EXERCISE DESCRIPTION:
Rescale the entries from the line with "1280x832 pixels. Task: Click" up to and including the line with "I will point(245,395).". Reproduce every one of those lines, requests included, but multiply each coordinate in the answers by 0.9 and round the result to a whole number, with halves rounded up.

RECORDS FOR THIS TASK:
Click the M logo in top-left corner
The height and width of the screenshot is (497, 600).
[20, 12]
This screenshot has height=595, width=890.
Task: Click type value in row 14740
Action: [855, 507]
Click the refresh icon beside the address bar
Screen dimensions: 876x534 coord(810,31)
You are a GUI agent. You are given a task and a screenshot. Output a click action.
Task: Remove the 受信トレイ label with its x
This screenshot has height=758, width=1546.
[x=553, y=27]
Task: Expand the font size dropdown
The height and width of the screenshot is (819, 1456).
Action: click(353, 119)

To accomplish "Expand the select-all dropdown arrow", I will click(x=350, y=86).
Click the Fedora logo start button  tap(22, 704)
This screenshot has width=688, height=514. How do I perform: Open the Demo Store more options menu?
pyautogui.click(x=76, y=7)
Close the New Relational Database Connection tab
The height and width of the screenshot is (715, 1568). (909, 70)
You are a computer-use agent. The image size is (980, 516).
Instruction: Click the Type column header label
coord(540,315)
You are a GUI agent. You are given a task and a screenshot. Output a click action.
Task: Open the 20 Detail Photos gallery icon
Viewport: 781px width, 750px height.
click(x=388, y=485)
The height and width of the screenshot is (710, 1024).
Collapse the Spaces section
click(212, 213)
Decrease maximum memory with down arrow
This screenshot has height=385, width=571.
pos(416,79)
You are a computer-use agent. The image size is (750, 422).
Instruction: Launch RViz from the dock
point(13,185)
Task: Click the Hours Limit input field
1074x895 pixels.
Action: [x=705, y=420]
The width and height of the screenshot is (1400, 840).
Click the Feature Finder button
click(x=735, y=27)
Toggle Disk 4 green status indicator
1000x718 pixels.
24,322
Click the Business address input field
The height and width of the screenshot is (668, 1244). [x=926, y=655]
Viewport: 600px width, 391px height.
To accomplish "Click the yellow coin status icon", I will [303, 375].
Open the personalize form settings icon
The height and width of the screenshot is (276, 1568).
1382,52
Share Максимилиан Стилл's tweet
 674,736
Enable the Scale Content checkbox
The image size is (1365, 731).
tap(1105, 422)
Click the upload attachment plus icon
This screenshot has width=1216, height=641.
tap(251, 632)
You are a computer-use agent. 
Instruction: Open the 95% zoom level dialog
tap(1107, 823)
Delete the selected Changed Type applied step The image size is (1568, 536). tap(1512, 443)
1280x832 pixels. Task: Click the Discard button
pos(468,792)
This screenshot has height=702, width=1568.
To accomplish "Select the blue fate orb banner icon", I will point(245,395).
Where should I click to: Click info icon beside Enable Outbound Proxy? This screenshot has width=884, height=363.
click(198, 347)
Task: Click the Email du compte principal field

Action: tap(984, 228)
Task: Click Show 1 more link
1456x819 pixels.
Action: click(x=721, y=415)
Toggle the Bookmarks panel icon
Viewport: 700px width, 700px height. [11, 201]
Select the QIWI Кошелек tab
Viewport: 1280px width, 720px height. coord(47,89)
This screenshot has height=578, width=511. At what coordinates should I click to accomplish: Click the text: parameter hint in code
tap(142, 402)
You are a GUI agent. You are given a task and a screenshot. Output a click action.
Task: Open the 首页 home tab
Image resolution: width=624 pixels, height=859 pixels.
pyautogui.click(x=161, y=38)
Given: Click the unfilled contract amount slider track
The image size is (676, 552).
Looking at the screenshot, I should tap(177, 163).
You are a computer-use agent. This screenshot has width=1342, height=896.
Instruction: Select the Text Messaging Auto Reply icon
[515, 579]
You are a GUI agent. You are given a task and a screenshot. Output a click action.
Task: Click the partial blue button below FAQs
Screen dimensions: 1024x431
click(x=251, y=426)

WRITTEN RESPONSE:
1280x832 pixels. Task: Click the Discard button
pos(421,713)
This screenshot has height=702, width=1568.
To accomplish "Select the blue fate orb banner icon", I will point(221,356).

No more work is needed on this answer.